=== EXERCISE ===
Your task is to reproduce exactly the lines from the one containing "Viewport: 1456px width, 819px height." through the last line below, both ends included, and nothing else, with no pictures.

(Dataset entries)

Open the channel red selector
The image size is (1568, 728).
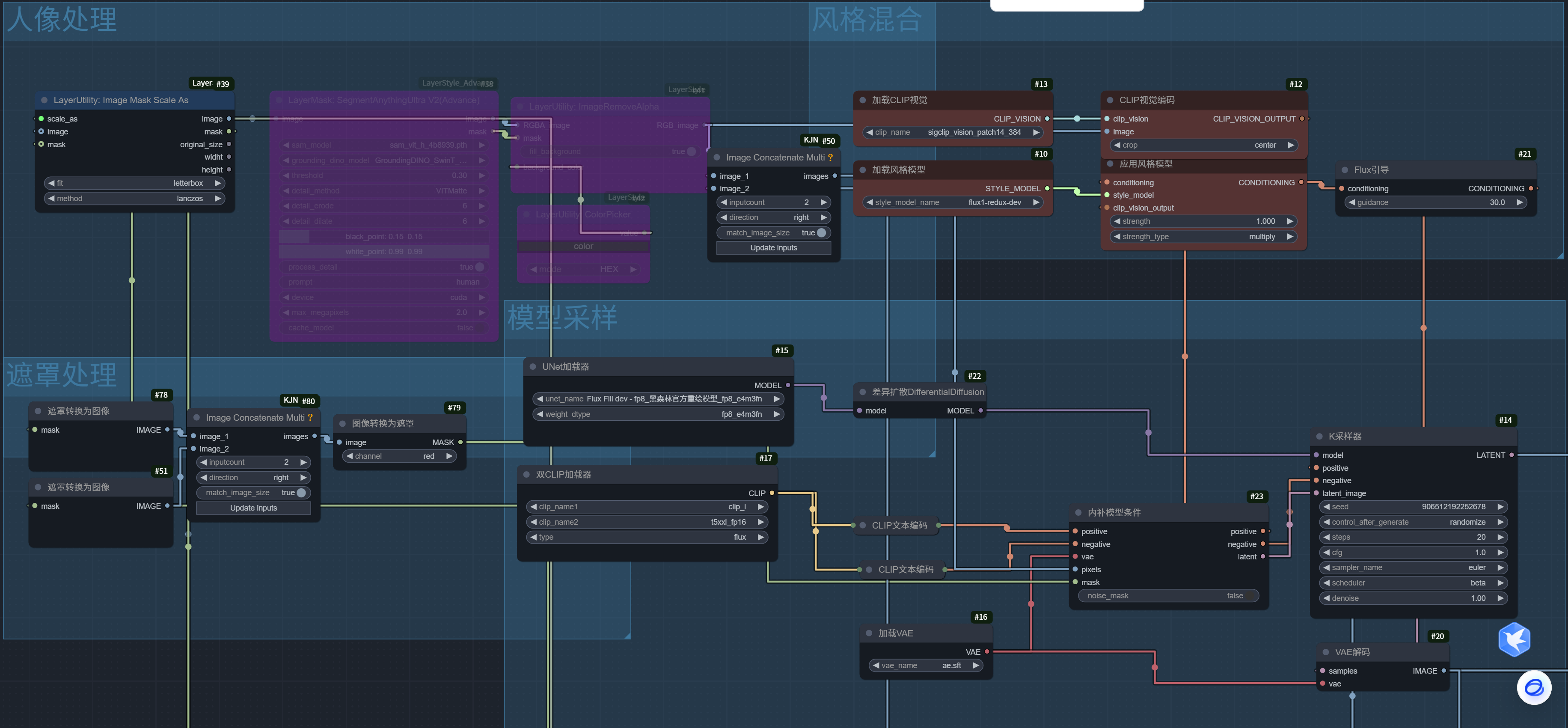pyautogui.click(x=399, y=456)
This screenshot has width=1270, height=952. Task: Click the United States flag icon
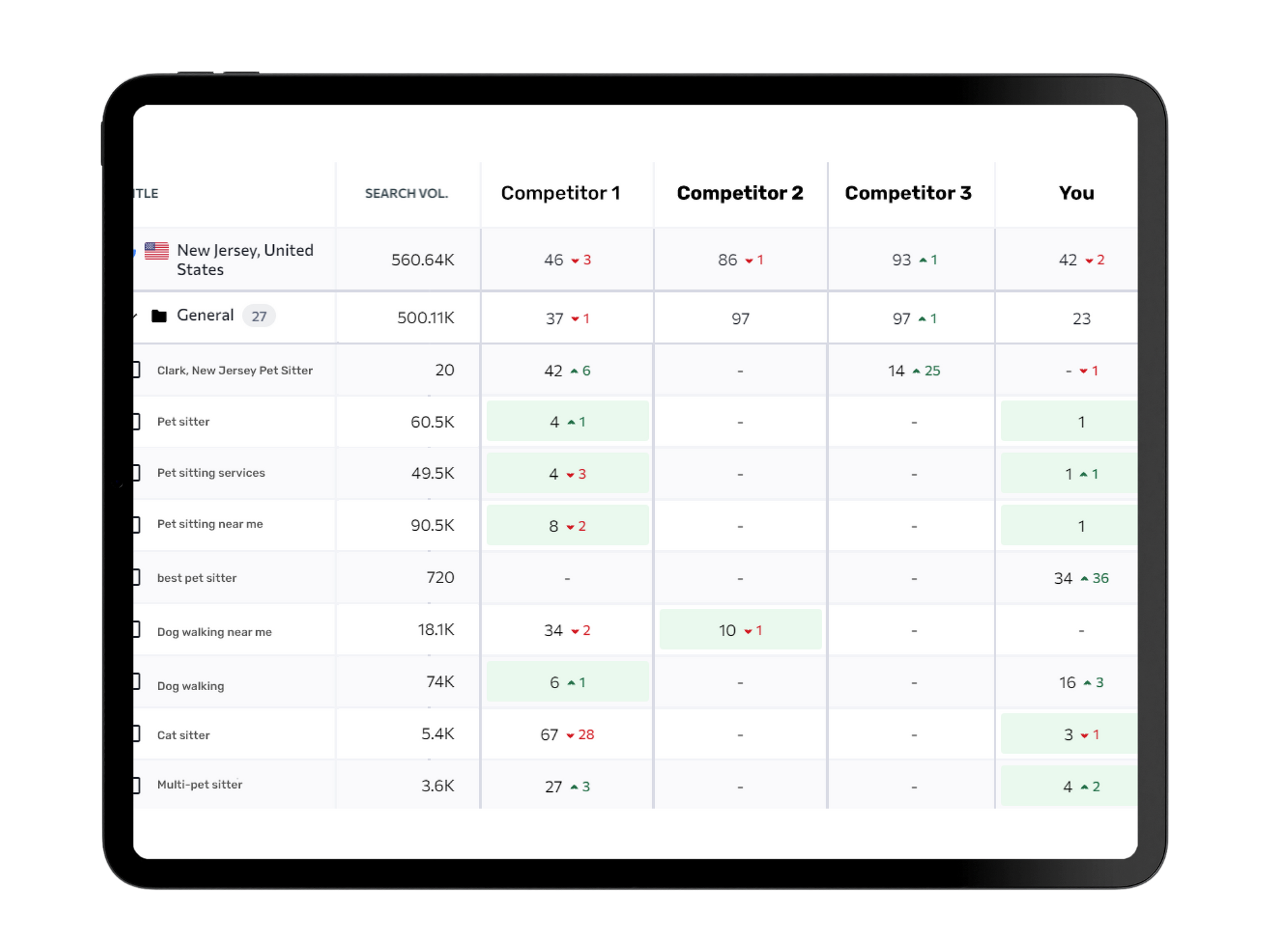(x=157, y=250)
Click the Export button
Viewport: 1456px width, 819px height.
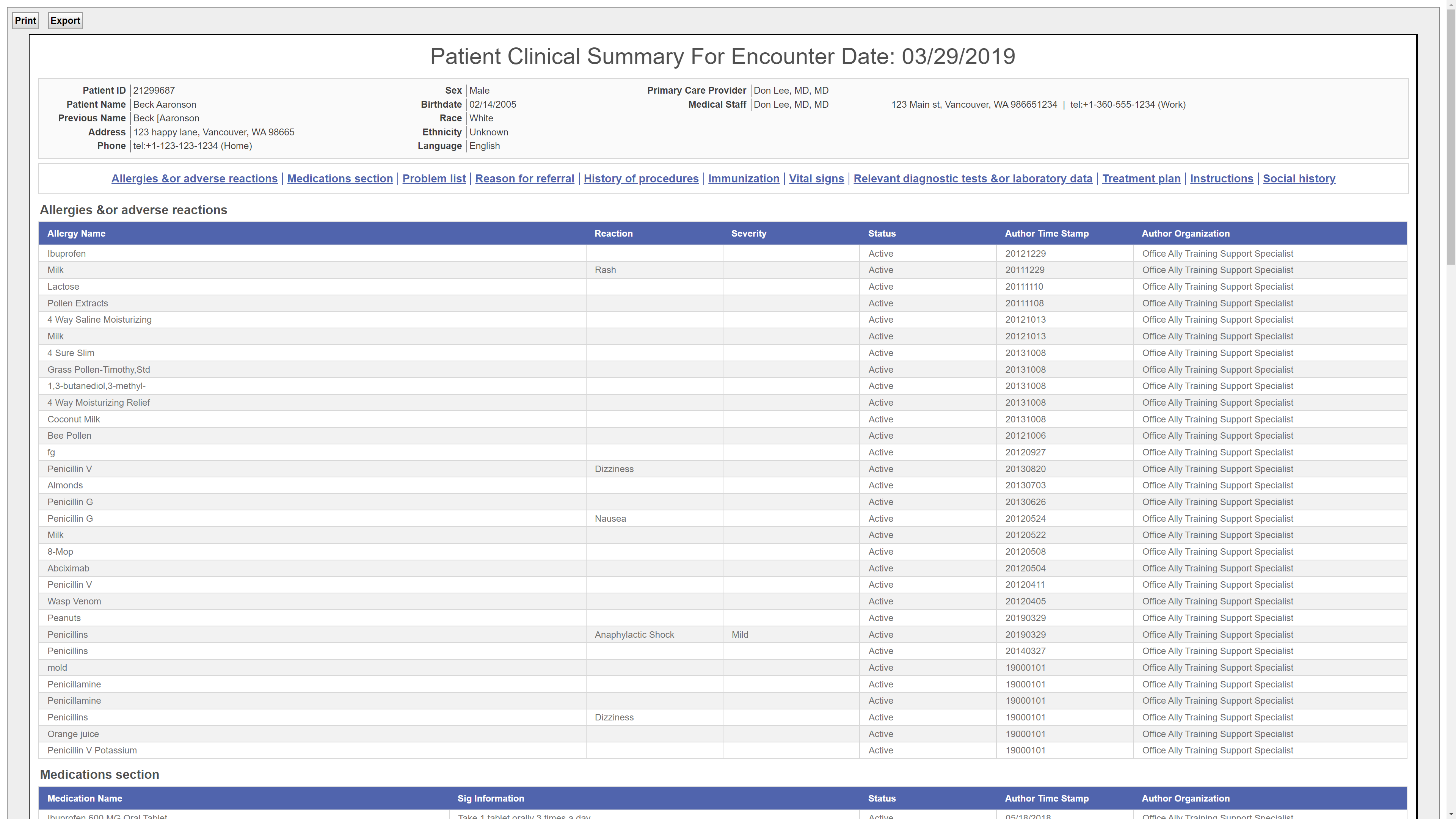[64, 20]
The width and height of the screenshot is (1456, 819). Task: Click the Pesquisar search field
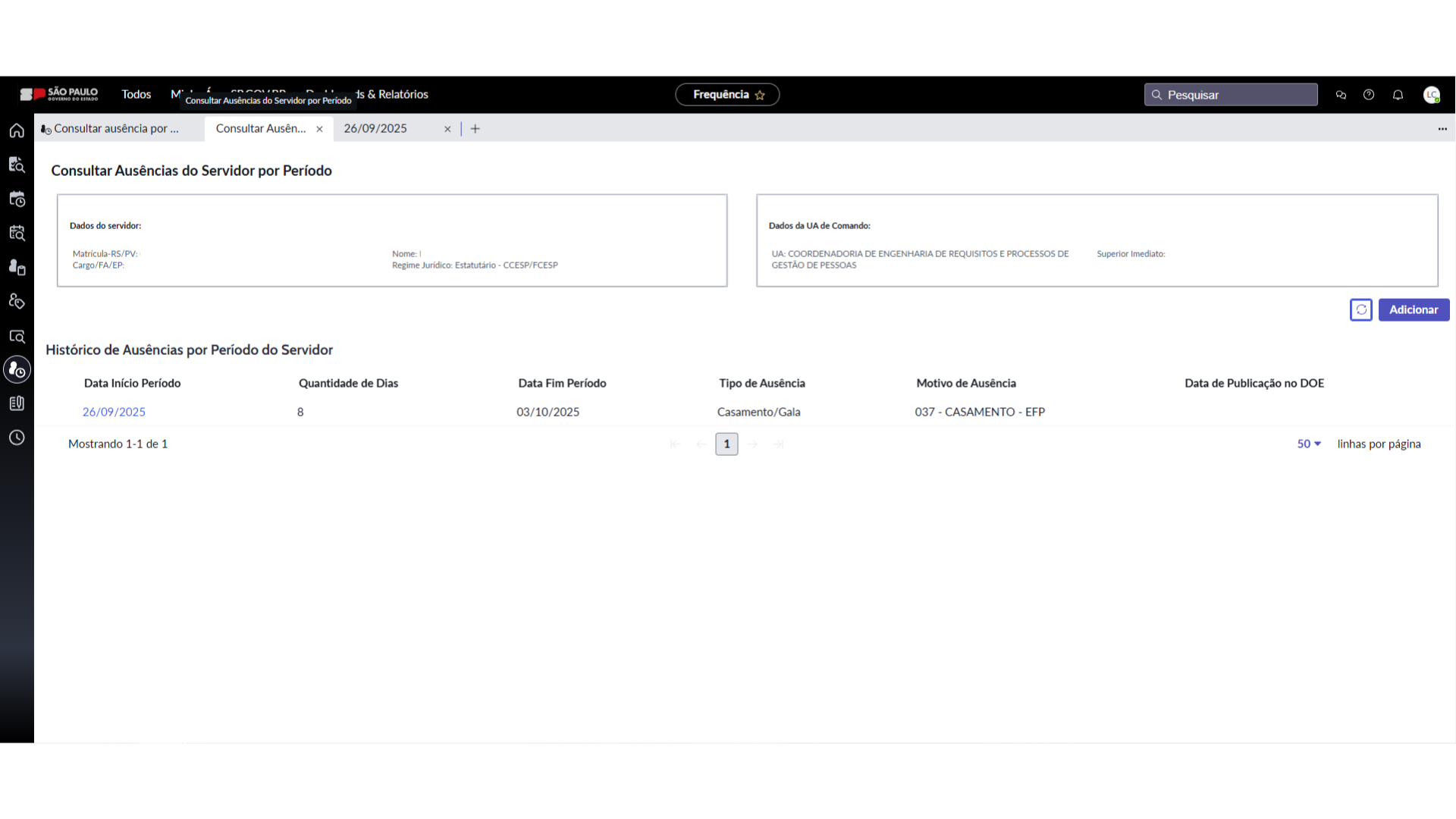tap(1231, 95)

=== EXERCISE OUTPUT ===
Viewport: 1456px width, 819px height.
[64, 20]
The width and height of the screenshot is (1456, 819). Task: Click the Pesquisar search field
tap(1231, 95)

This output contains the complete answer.